* [Problem description]: Task for the records below: please copy exactly, and only, the lines from the one containing "You are a computer-use agent." to the last line, both included, leaving out the pictures.

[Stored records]
☆ ☆ ☆ ☆

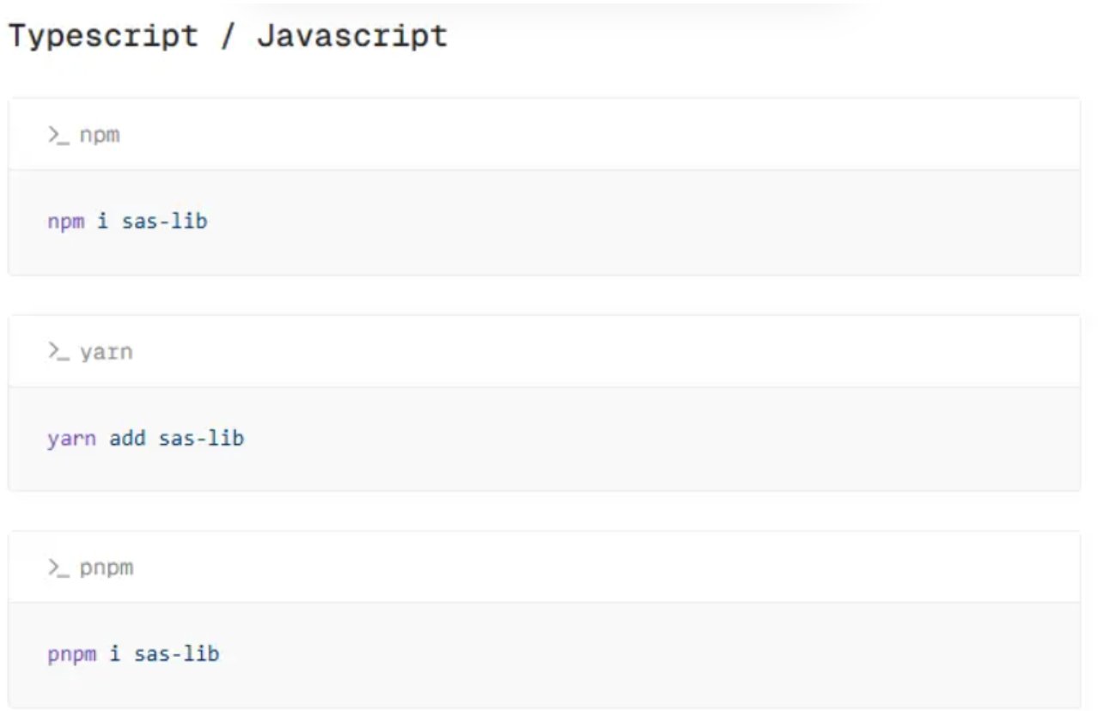Click the terminal prompt icon beside yarn
The width and height of the screenshot is (1098, 711).
point(58,351)
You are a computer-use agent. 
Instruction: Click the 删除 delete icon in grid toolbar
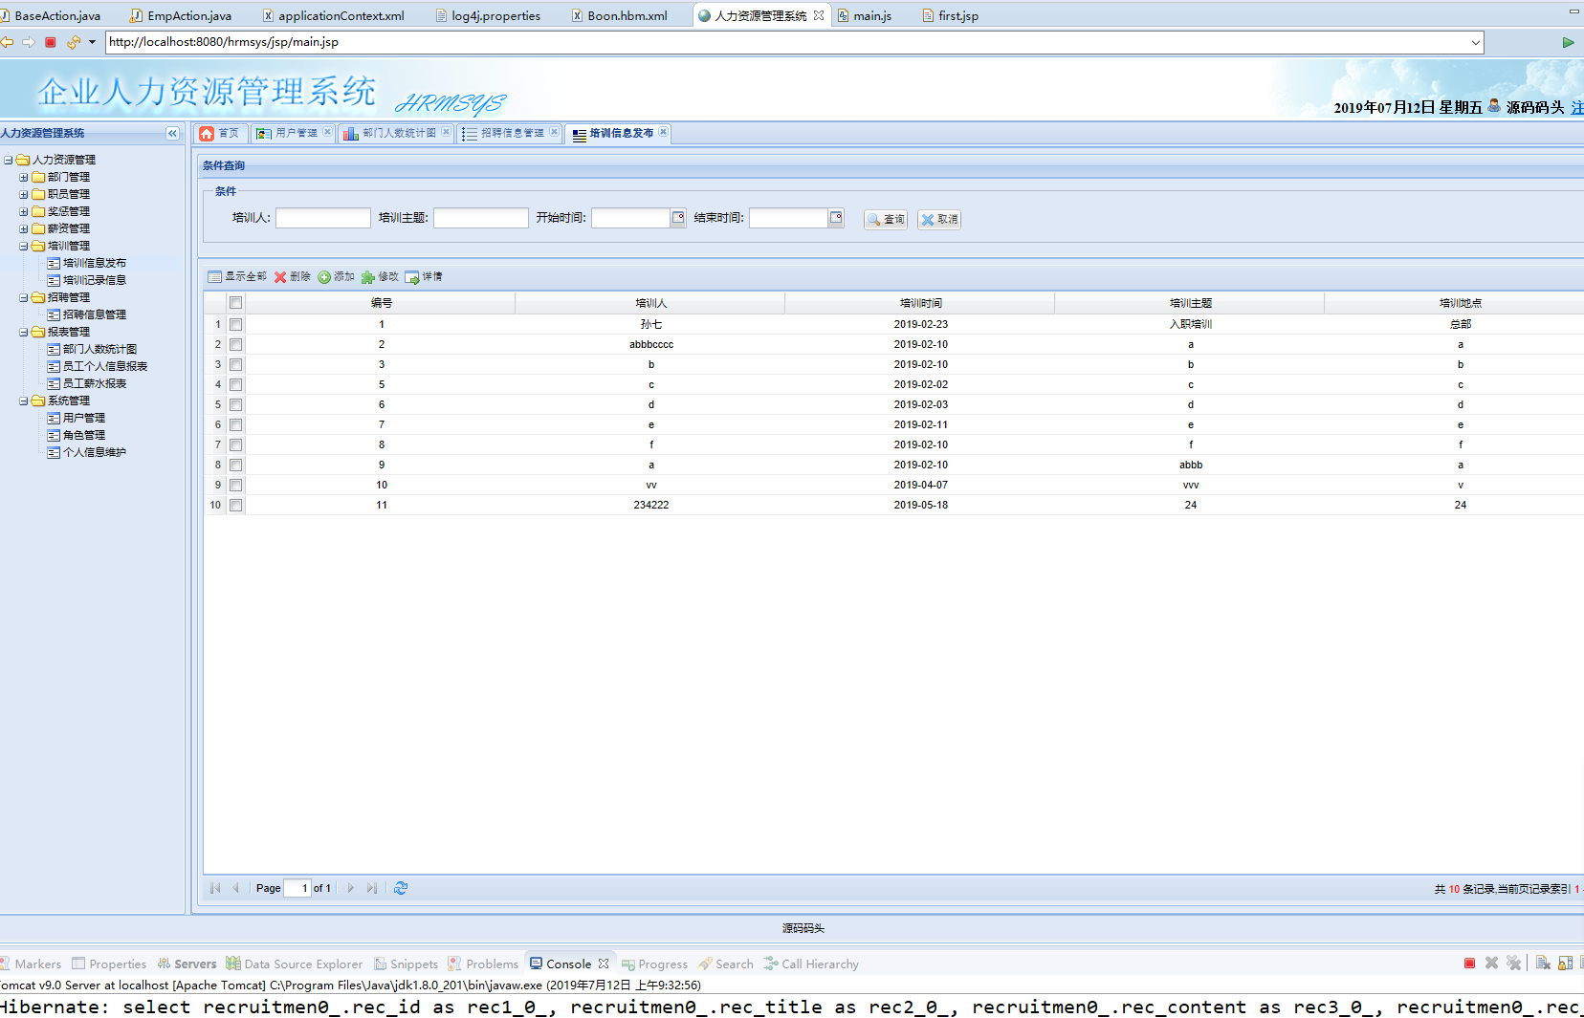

☆ ☆ ☆ ☆

* [Your response]:
You are a computer-use agent. 
Instruction: Click the 删除 delete icon in grid toolbar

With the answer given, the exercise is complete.